§ **TASK OBJECTIVE**
Reproduce all of the data exactly. Images are not to appear in the reply.

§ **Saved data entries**
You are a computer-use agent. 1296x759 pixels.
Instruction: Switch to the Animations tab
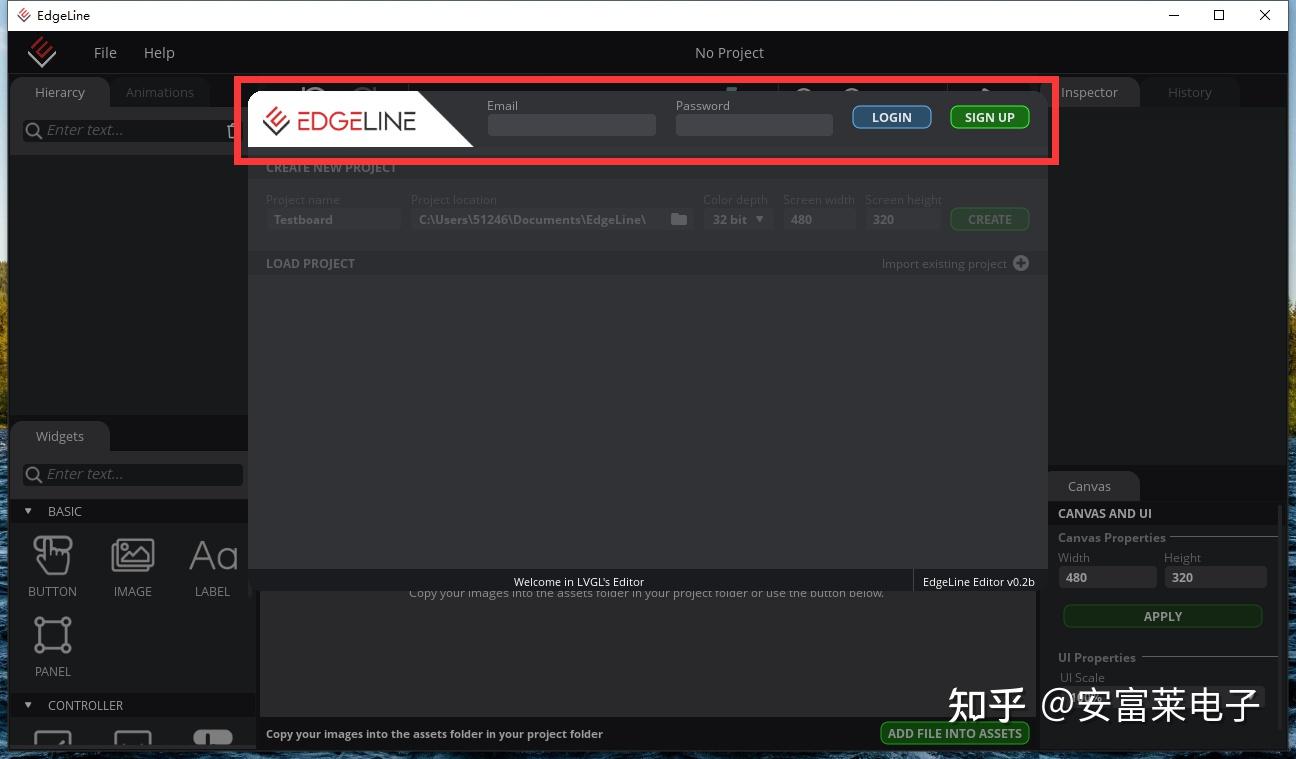coord(159,92)
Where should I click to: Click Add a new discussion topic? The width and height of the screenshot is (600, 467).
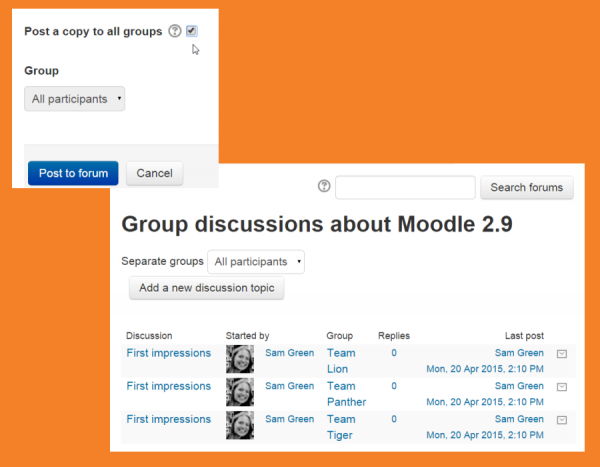[x=207, y=289]
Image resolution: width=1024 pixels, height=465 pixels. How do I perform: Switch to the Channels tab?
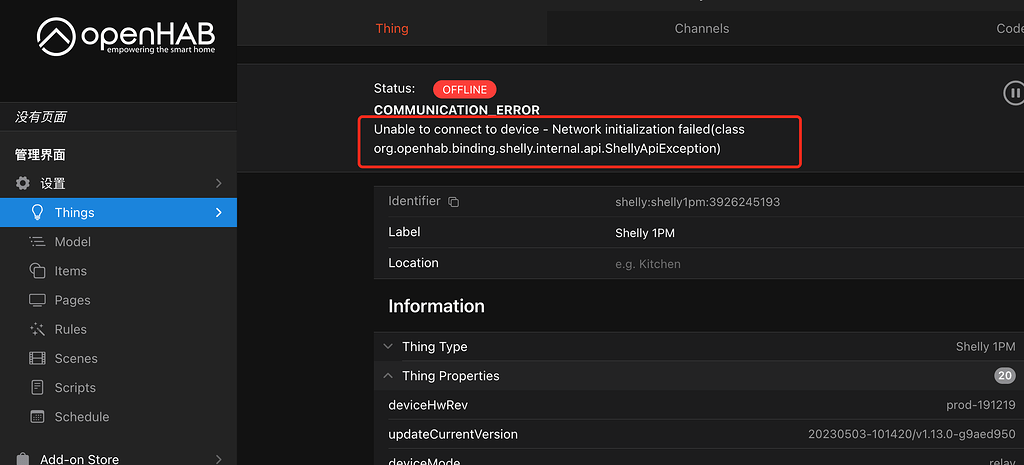click(x=702, y=28)
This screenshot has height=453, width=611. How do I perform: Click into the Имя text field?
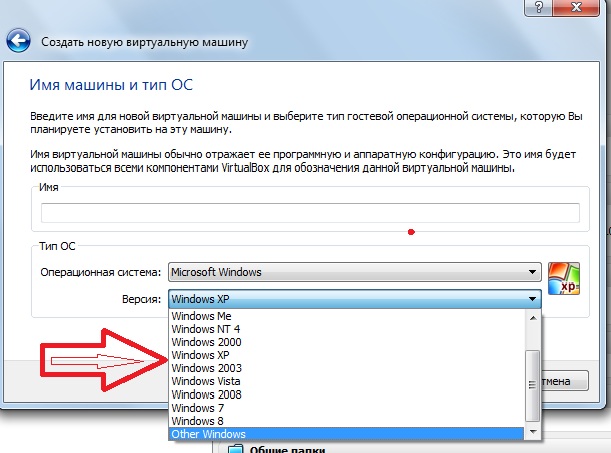[310, 212]
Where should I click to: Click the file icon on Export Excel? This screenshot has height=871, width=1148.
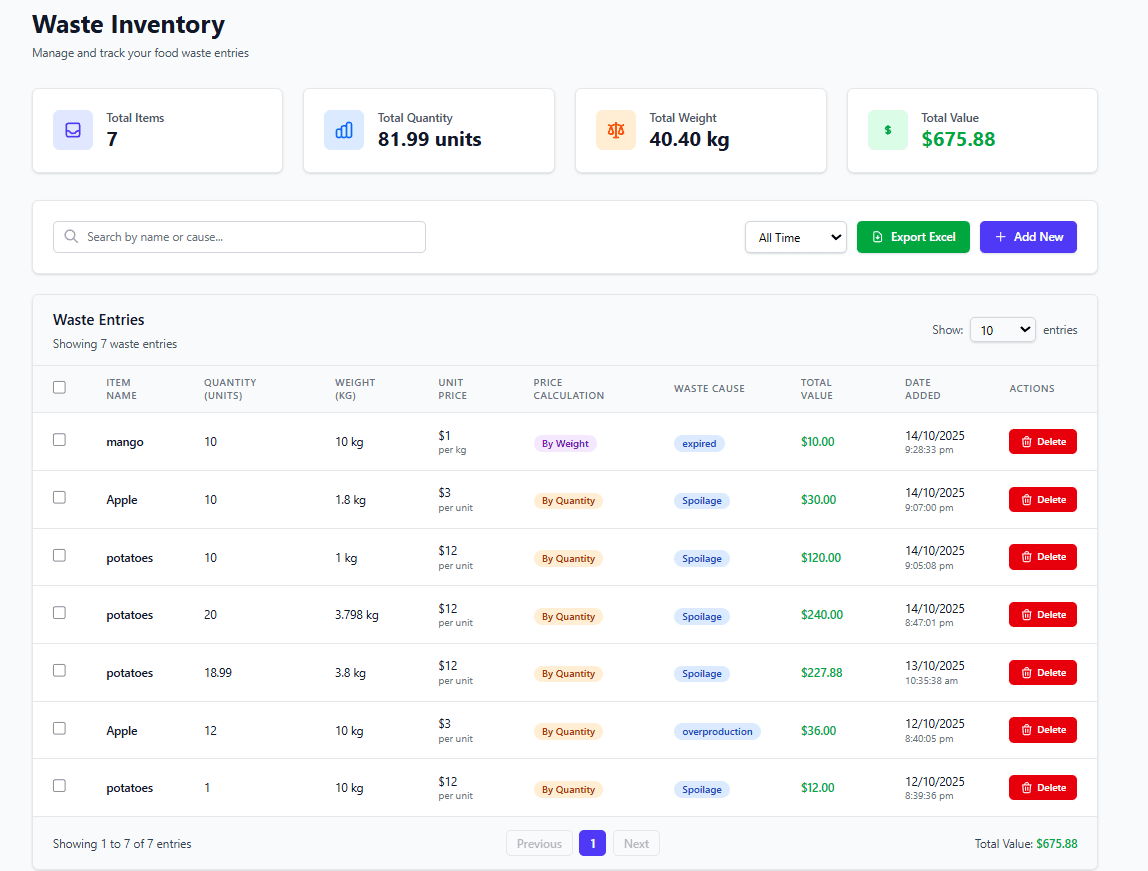pyautogui.click(x=877, y=237)
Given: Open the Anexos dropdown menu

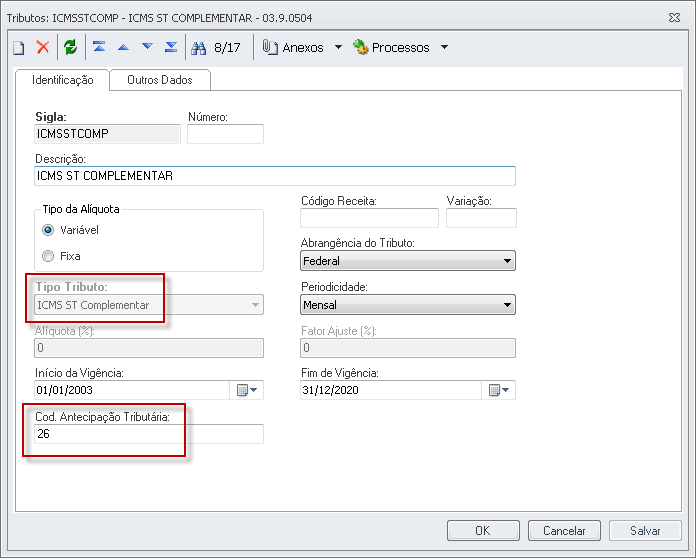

§ **THE COMPLETED TASK**
You are a computer-use agent. 1296x759 pixels.
Instruction: Switch to the Animations tab
coord(159,92)
Where should I click to: Click Add a new discussion topic? The width and height of the screenshot is (600, 467).
[x=207, y=289]
Image resolution: width=1024 pixels, height=465 pixels. How do I perform: Switch to the Channels tab?
click(x=702, y=28)
This screenshot has height=453, width=611. How do I perform: Click into the Имя text field?
[310, 212]
Where should I click to: Click the file icon on Export Excel? This screenshot has height=871, width=1148.
pyautogui.click(x=877, y=237)
Given: Open the Anexos dropdown menu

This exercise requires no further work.